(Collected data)
>>>>>
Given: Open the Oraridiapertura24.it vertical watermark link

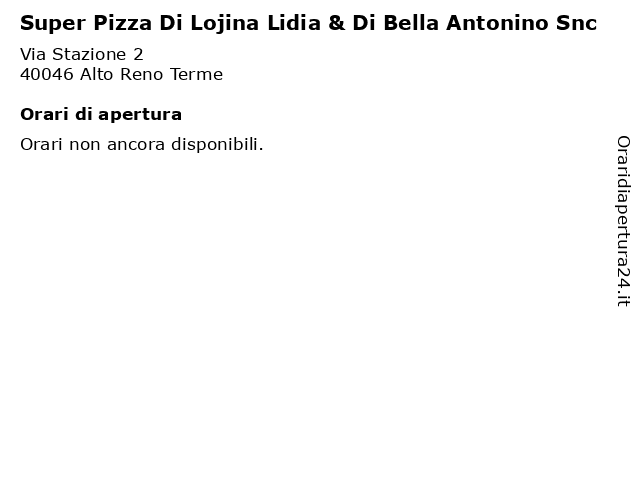Looking at the screenshot, I should tap(623, 221).
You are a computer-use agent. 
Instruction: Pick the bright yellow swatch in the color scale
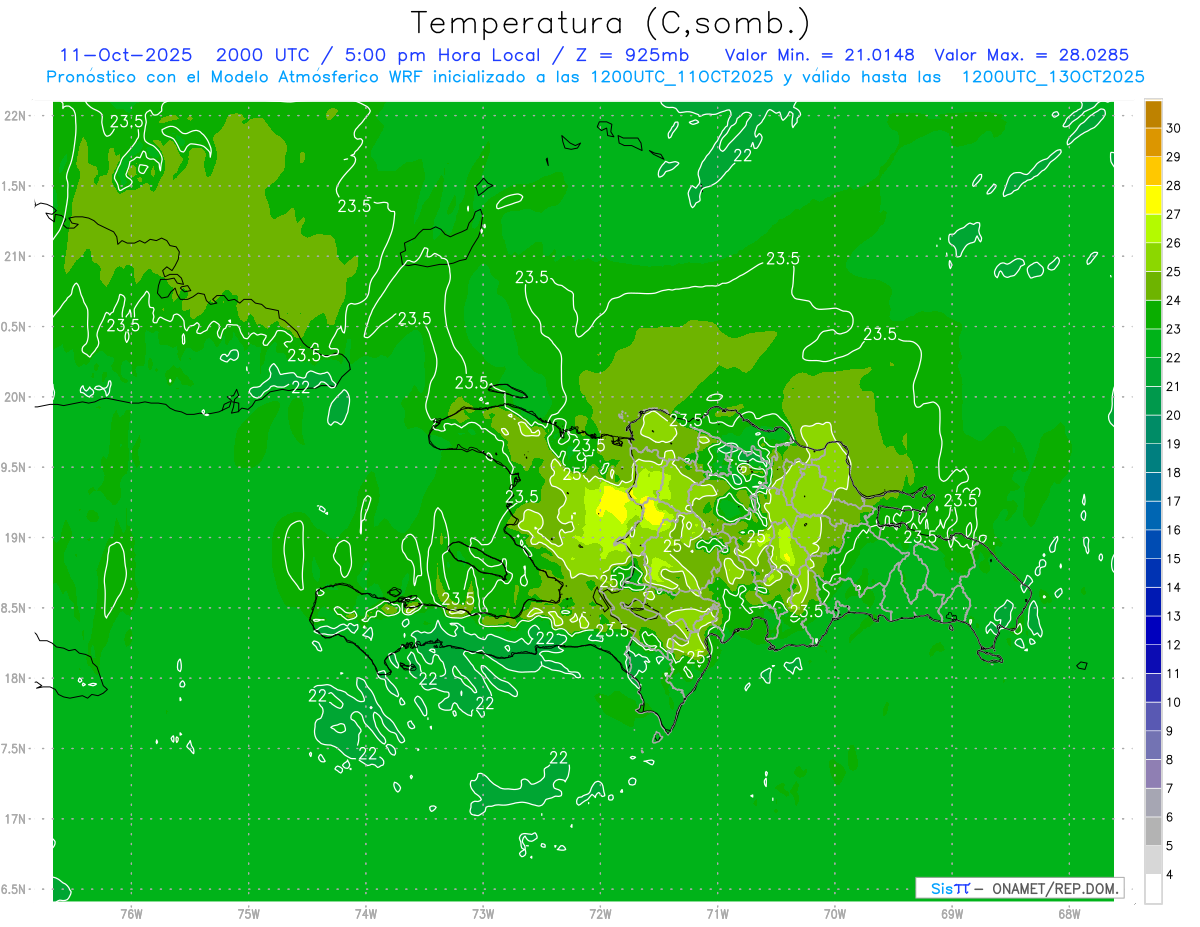[x=1153, y=199]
<<<<<
[BRIEF]:
Only the lines from the one with "Instruction: Pick the" through the final line of the entries above should be transcribed, exactly and without pictures.

[REPLY TO THE EXERCISE]:
Instruction: Pick the bright yellow swatch in the color scale
[x=1153, y=199]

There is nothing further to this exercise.